Jembatan Lubuk Silandak Dikaji Ulang ULP, Tahap Pengadaan Mulai Bergulir

Jembatan Lubuk Silandak Dikaji Ulang ULP, Tahap Pengadaan Mulai Bergulir

Jembatan Lubuk Silandak masih dalam proses kaji ilang ULP. Untuk akses, warga masih menga dalam rakit-Radar Utara/ Wahyudi -

MUKOMUKO, RADARUTARA.ID – Proses pembangunan Jembatan Lubuk Silandak di Kabupaten Mukomuko mlali dikebu. Pemerintah Kabupaten Mukomuko melalui Dinas Pekerjaan Umum dan Penataan Ruang (PUPR) tengah memfokuskan percepatan pada kaji ulang dokumen di Unit Layanan Pengadaan (ULP) sebagai pintu awal dimulainya proses lelang pekerjaan fisik.

Kepala Dinas PUPR Mukomuko, Ir Apriansyah, ST, MT menegaskan bahwa seluruh dokumen perencanaan proyek saat ini sedang dalam tahap review akhir sebelum diserahkan secara resmi ke kelompok kerja (pokja) pengadaan di ULP.

“Sekarang ini kita fokus pada kaji ulang, baik dari sisi teknis desain maupun kesiapan administrasi pengadaan. Setelah itu rampung, baru kita dorong masuk ke ULP untuk proses lelang,” ujarnya.

Ia menjelaskan, kaji ulang tersebut menjadi langkah penting guna memastikan seluruh perencanaan telah sesuai dengan kondisi lapangan serta kemampuan anggaran yang tersedia dalam APBD 2026 sebesar Rp1,9 miliar.

BACA JUGA:Pemkab Mukomuko Segera Garap Jembatan Lubuk Silandak, Target Tuntas September

Menurutnya, penyesuaian dalam review tidak hanya menyangkut aspek teknis konstruksi, tetapi juga efisiensi pelaksanaan agar proyek tetap berjalan tanpa kendala di tahap pengadaan.

“Ini bukan sekadar formalitas.
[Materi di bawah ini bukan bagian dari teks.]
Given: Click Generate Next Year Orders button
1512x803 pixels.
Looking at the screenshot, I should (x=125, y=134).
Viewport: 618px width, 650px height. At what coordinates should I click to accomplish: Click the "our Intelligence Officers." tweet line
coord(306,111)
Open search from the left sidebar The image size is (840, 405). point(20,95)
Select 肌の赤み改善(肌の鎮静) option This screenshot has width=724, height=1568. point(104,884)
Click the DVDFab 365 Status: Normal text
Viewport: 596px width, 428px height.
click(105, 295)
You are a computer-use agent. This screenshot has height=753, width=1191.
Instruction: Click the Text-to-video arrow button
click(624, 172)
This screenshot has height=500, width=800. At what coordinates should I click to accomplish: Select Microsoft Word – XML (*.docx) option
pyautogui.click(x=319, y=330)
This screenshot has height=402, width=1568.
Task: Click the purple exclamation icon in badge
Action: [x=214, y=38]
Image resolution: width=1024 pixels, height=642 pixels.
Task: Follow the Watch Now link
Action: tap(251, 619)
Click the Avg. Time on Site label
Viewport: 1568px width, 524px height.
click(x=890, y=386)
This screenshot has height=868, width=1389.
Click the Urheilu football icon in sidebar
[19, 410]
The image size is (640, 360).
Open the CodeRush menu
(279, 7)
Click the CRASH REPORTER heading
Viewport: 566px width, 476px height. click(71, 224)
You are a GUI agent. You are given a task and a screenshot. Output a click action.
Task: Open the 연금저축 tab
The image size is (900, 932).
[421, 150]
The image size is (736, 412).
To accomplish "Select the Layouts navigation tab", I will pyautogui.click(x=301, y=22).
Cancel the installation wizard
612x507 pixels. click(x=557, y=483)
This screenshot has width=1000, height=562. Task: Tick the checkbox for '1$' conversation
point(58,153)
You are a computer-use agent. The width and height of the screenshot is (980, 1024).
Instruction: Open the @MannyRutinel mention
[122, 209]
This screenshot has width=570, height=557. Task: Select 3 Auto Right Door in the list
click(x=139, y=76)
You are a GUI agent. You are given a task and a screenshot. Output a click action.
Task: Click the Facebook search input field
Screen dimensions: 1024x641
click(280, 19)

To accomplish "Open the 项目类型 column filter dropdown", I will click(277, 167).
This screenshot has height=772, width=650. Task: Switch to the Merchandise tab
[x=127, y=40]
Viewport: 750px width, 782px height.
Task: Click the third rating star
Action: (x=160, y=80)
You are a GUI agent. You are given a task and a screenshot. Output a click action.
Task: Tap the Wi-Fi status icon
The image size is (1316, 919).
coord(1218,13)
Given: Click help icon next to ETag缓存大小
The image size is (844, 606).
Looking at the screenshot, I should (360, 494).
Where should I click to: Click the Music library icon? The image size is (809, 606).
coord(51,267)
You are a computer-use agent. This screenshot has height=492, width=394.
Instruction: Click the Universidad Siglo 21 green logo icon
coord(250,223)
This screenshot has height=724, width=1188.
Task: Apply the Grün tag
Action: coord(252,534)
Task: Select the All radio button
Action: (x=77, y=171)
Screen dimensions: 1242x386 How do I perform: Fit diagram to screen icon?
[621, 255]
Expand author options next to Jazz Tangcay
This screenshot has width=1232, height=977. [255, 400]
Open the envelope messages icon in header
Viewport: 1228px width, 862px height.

Kita ingin saat masuk ke ULP, dokumen sudah benar-benar matang sehingga tidak ada hambatan saat proses tender berlangsung,” tegasnya.

Apriansyah menambahkan, setelah proses kaji ulang dinyatakan final, dokumen akan segera dilimpahkan ke ULP untuk tahapan pemilihan penyedia jasa, termasuk konsultan pengawasan dan pelaksana fisik.

Ditargetkan, dalam waktu dekat proses pengadaan sudah mulai berjalan. Pemerintah daerah berharap tahapan di ULP dapat berlangsung cepat dan transparan sehingga pekerjaan fisik tidak mengalami keterlambatan.

Di sisi lain, ia juga mengakui bahwa pembangunan Jembatan Lubuk Silandak dilakukan secara bertahap. Pada tahun anggaran 2026 ini, pekerjaan difokuskan pada struktur utama seperti pembangunan penyangga, pemasangan rangka jembatan, serta kebutuhan teknis lainnya.

BACA JUGA:Pemkab Mukomuko Segera Garap Jembatan Lubuk Silandak, Target Tuntas September

Sementara itu, beberapa item pekerjaan seperti lantai jembatan direncanakan akan dilanjutkan pada tahun anggaran berikutnya.

“Yang kita kejar sekarang adalah struktur utama dulu. Harapannya, jembatan sudah bisa difungsikan meski belum sepenuhnya selesai,” jelasnya.

Dengan masuknya tahap kaji ulang di ULP, proyek Jembatan Lubuk Silandak kini berada di jalur percepatan. Pemerintah optimistis, jika seluruh tahapan berjalan sesuai rencana, maka pekerjaan fisik dapat segera dimulai dan memberi manfaat nyata bagi masyarakat, khususnya dalam meningkatkan konektivitas wilayah.